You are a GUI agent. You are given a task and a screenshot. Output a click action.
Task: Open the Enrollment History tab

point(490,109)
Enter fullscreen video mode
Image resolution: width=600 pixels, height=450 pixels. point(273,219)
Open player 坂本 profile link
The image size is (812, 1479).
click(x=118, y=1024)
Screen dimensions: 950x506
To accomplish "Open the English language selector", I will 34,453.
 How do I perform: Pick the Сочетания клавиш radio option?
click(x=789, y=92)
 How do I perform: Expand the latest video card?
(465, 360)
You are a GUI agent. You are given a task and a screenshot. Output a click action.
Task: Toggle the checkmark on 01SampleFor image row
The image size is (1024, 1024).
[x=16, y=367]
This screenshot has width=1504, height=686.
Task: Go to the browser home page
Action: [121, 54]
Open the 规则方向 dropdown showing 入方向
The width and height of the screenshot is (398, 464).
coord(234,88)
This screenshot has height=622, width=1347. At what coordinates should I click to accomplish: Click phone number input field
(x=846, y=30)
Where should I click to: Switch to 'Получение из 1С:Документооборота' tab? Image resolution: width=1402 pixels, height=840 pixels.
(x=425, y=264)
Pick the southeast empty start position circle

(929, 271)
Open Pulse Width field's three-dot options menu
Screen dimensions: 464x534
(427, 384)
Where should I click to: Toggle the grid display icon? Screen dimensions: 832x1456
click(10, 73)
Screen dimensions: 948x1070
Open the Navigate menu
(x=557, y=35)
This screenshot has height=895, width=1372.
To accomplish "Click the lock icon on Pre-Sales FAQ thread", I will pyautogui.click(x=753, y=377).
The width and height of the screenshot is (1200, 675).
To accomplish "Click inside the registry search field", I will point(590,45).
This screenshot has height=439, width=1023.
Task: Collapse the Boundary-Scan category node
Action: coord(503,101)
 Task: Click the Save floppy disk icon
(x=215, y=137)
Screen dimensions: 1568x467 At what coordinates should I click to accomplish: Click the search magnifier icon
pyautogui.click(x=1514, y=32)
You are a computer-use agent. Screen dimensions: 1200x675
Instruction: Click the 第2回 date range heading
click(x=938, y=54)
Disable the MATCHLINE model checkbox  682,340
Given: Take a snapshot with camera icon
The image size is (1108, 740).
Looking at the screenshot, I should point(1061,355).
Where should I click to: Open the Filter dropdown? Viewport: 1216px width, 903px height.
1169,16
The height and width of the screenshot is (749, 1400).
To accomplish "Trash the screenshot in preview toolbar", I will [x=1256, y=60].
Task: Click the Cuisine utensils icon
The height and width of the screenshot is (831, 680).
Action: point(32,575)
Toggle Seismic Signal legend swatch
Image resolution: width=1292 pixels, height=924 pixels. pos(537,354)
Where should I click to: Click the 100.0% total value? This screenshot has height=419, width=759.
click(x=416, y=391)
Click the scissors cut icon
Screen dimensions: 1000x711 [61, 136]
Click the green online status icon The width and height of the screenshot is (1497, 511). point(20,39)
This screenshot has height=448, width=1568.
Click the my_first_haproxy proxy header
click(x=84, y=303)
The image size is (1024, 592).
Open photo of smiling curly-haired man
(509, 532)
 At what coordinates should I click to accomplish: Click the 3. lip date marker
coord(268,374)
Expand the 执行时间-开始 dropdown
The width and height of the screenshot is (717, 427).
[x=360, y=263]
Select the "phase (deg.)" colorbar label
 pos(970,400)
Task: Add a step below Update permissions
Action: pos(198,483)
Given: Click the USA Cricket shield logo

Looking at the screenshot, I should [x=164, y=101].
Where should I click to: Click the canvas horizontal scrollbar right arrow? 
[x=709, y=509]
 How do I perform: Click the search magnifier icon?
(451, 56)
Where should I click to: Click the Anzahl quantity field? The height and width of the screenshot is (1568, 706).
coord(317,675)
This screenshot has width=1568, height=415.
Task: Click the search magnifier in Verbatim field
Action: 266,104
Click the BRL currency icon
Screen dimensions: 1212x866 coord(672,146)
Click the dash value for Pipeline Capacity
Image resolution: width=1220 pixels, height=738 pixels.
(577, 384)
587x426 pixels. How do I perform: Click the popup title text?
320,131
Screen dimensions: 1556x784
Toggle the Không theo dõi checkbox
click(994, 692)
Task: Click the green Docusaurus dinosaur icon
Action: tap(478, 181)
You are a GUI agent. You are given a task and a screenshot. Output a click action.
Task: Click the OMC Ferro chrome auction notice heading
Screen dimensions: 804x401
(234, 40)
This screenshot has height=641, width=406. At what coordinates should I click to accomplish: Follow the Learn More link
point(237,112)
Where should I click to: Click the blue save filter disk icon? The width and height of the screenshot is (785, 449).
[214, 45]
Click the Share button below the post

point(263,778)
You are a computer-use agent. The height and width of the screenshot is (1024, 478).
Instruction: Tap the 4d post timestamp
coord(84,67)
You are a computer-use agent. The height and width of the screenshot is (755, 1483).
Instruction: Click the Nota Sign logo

---------------

▶ [ACTION ITEM]
Print all of the entries exactly, leaving nothing out.

▶ [RESULT]
You are a GUI agent. You are given a task and a screenshot. Output a click action.
Task: Open the Enrollment History tab

point(490,109)
Enter fullscreen video mode
Image resolution: width=600 pixels, height=450 pixels. point(273,219)
Open player 坂本 profile link
The image size is (812, 1479).
click(x=118, y=1024)
Screen dimensions: 950x506
To accomplish "Open the English language selector", I will 34,453.
 How do I perform: Pick the Сочетания клавиш radio option?
click(x=789, y=92)
 How do I perform: Expand the latest video card?
(465, 360)
You are a GUI agent. You are given a task and a screenshot. Output a click action.
Task: Toggle the checkmark on 01SampleFor image row
The image size is (1024, 1024).
[x=16, y=367]
This screenshot has width=1504, height=686.
Task: Go to the browser home page
Action: [121, 54]
Open the 规则方向 dropdown showing 入方向
The width and height of the screenshot is (398, 464).
coord(234,88)
This screenshot has height=622, width=1347. At what coordinates should I click to accomplish: Click phone number input field
(x=846, y=30)
Where should I click to: Switch to 'Получение из 1С:Документооборота' tab? Image resolution: width=1402 pixels, height=840 pixels.
(x=425, y=264)
Pick the southeast empty start position circle

(929, 271)
Open Pulse Width field's three-dot options menu
Screen dimensions: 464x534
(427, 384)
Where should I click to: Toggle the grid display icon? Screen dimensions: 832x1456
click(10, 73)
Screen dimensions: 948x1070
Open the Navigate menu
(x=557, y=35)
This screenshot has height=895, width=1372.
To accomplish "Click the lock icon on Pre-Sales FAQ thread", I will pyautogui.click(x=753, y=377).
The width and height of the screenshot is (1200, 675).
To accomplish "Click inside the registry search field", I will point(590,45).
This screenshot has height=439, width=1023.
Task: Collapse the Boundary-Scan category node
Action: coord(503,101)
 Task: Click the Save floppy disk icon
(x=215, y=137)
Screen dimensions: 1568x467 At what coordinates should I click to accomplish: Click the search magnifier icon
pyautogui.click(x=1514, y=32)
You are a computer-use agent. Screen dimensions: 1200x675
Instruction: Click the 第2回 date range heading
click(x=938, y=54)
Disable the MATCHLINE model checkbox  682,340
Given: Take a snapshot with camera icon
The image size is (1108, 740).
Looking at the screenshot, I should point(1061,355).
Where should I click to: Open the Filter dropdown? Viewport: 1216px width, 903px height.
1169,16
The height and width of the screenshot is (749, 1400).
To accomplish "Trash the screenshot in preview toolbar", I will [x=1256, y=60].
Task: Click the Cuisine utensils icon
The height and width of the screenshot is (831, 680).
Action: point(32,575)
Toggle Seismic Signal legend swatch
Image resolution: width=1292 pixels, height=924 pixels. pos(537,354)
Where should I click to: Click the 100.0% total value? This screenshot has height=419, width=759.
click(x=416, y=391)
Click the scissors cut icon
Screen dimensions: 1000x711 [61, 136]
Click the green online status icon The width and height of the screenshot is (1497, 511). point(20,39)
This screenshot has height=448, width=1568.
Click the my_first_haproxy proxy header
click(x=84, y=303)
The image size is (1024, 592).
Open photo of smiling curly-haired man
(509, 532)
 At what coordinates should I click to accomplish: Click the 3. lip date marker
coord(268,374)
Expand the 执行时间-开始 dropdown
The width and height of the screenshot is (717, 427).
[x=360, y=263]
Select the "phase (deg.)" colorbar label
 pos(970,400)
Task: Add a step below Update permissions
Action: pos(198,483)
Given: Click the USA Cricket shield logo

Looking at the screenshot, I should [x=164, y=101].
Where should I click to: Click the canvas horizontal scrollbar right arrow? 
[x=709, y=509]
 How do I perform: Click the search magnifier icon?
(451, 56)
Where should I click to: Click the Anzahl quantity field? The height and width of the screenshot is (1568, 706).
coord(317,675)
This screenshot has width=1568, height=415.
Task: Click the search magnifier in Verbatim field
Action: 266,104
Click the BRL currency icon
Screen dimensions: 1212x866 coord(672,146)
Click the dash value for Pipeline Capacity
Image resolution: width=1220 pixels, height=738 pixels.
(577, 384)
587x426 pixels. How do I perform: Click the popup title text?
320,131
Screen dimensions: 1556x784
Toggle the Không theo dõi checkbox
click(994, 692)
Task: Click the green Docusaurus dinosaur icon
Action: tap(478, 181)
You are a GUI agent. You are given a task and a screenshot. Output a click action.
Task: Click the OMC Ferro chrome auction notice heading
Screen dimensions: 804x401
(234, 40)
This screenshot has height=641, width=406. At what coordinates should I click to accomplish: Follow the Learn More link
point(237,112)
Where should I click to: Click the blue save filter disk icon? The width and height of the screenshot is (785, 449).
[214, 45]
Click the Share button below the post

point(263,778)
You are a computer-use agent. The height and width of the screenshot is (1024, 478).
Instruction: Tap the 4d post timestamp
coord(84,67)
You are a computer-use agent. The height and width of the screenshot is (755, 1483).
Instruction: Click the Nota Sign logo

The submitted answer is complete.